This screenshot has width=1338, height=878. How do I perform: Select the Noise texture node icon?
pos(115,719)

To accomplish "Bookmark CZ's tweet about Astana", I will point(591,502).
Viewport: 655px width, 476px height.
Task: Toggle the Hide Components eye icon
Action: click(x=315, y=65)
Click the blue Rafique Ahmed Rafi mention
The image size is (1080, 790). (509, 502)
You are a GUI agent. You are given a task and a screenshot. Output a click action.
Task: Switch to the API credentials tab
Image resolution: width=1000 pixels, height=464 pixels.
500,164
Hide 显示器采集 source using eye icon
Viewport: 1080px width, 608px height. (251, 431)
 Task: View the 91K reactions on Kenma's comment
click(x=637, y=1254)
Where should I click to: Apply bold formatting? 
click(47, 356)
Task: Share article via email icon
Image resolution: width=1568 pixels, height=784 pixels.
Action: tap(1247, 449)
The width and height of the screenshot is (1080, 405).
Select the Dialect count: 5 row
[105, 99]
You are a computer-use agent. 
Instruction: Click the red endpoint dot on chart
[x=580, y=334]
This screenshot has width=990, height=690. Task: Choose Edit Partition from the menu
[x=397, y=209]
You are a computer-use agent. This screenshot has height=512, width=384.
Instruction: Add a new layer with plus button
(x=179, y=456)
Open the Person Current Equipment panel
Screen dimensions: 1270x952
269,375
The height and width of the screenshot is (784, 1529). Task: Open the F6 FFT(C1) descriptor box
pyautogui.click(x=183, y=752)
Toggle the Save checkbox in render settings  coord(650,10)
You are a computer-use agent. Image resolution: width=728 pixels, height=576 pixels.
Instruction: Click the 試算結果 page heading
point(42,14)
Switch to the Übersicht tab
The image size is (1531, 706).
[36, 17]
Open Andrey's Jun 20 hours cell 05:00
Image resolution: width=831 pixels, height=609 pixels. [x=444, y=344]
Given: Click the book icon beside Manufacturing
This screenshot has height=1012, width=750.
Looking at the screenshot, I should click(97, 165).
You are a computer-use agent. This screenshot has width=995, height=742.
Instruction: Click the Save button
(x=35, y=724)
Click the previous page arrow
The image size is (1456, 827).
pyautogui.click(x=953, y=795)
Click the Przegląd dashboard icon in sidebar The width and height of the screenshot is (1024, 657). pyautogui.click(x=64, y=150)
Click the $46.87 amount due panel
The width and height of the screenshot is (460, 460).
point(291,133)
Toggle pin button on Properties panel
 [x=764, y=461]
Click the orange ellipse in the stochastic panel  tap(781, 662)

Work order: Copy out the lines beginning at the one that contains "Instruction: Click the Save button". Stop at the final line of the data, and include it.

Task response:
Instruction: Click the Save button
(x=35, y=724)
Click the previous page arrow
The image size is (1456, 827).
pyautogui.click(x=953, y=795)
Click the Przegląd dashboard icon in sidebar The width and height of the screenshot is (1024, 657). pyautogui.click(x=64, y=150)
Click the $46.87 amount due panel
The width and height of the screenshot is (460, 460).
point(291,133)
Toggle pin button on Properties panel
 [x=764, y=461]
Click the orange ellipse in the stochastic panel  tap(781, 662)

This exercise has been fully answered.